• Exercise directions:
Only lines containing the string "Expand" belong in the answer; find them in the records and copy them.

• The data:
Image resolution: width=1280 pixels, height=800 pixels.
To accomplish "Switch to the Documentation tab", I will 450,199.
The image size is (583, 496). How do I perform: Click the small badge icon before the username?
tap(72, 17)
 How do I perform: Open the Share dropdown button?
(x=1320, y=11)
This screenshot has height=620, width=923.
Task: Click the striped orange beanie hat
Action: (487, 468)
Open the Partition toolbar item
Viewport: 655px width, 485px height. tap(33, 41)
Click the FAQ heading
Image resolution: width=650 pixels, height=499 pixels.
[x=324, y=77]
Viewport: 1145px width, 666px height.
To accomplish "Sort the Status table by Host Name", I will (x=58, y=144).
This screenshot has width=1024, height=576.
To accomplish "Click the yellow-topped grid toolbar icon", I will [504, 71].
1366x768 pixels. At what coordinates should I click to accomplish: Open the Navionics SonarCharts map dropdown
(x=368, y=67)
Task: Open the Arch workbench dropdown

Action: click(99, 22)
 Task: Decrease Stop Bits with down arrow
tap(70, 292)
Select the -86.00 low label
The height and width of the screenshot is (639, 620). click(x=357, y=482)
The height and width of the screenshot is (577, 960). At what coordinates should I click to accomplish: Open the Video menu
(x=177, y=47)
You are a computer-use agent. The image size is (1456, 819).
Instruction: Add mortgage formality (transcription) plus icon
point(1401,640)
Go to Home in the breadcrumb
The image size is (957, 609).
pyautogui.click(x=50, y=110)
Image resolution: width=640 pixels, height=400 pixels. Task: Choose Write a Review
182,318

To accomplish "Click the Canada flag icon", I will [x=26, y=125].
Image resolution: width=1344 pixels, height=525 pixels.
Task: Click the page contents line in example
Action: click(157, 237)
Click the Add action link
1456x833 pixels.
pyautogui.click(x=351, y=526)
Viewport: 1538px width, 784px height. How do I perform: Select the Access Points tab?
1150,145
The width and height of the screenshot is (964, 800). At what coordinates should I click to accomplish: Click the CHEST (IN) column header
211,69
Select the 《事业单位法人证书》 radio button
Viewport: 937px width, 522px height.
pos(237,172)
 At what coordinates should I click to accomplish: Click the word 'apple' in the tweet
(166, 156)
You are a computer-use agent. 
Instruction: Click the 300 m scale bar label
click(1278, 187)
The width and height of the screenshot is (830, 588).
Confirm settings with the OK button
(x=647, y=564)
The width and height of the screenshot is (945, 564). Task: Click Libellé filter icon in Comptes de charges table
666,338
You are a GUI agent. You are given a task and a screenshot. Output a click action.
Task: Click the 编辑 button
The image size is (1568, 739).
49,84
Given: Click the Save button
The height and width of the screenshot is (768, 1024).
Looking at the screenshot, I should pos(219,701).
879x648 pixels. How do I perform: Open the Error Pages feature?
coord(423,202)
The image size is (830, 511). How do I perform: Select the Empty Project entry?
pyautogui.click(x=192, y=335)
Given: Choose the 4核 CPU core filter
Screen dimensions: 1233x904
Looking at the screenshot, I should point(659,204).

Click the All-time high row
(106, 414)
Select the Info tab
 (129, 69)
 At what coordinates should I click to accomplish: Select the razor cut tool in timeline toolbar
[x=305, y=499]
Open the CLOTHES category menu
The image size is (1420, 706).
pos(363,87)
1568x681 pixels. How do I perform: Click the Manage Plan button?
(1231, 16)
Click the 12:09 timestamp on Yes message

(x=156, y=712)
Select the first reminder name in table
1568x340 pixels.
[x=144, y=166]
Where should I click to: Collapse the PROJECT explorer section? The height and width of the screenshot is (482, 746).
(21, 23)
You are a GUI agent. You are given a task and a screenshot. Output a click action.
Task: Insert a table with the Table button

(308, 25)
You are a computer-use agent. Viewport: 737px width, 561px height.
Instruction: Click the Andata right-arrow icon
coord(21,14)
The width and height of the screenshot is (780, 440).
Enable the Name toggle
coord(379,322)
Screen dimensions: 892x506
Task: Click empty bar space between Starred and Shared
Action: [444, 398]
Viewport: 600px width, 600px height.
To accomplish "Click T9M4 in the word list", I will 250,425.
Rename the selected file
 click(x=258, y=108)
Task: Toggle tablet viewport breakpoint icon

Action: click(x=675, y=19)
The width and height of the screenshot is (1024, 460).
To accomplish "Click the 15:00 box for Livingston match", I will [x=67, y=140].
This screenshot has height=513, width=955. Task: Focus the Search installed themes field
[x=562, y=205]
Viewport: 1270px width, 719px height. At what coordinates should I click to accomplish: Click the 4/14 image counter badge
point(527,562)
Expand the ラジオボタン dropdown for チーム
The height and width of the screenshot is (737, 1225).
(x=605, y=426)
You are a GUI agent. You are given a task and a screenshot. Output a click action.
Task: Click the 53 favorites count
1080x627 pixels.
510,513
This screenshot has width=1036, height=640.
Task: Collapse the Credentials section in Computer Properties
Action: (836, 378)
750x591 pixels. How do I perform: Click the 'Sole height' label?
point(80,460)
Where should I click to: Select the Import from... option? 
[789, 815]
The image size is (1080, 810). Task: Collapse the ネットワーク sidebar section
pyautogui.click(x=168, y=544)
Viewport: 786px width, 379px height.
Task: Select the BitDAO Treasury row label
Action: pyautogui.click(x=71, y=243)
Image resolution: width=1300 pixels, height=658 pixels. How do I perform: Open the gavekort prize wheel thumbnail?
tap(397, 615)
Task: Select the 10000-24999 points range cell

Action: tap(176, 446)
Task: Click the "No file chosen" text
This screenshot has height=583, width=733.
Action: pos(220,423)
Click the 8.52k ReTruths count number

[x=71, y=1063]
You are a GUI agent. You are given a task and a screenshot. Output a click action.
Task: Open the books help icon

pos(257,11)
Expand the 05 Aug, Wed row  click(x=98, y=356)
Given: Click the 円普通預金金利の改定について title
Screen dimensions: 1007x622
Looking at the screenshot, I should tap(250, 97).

• Response to the exercise:
Expand the ラジオボタン dropdown for チーム
Expand the 05 Aug, Wed row  click(x=98, y=356)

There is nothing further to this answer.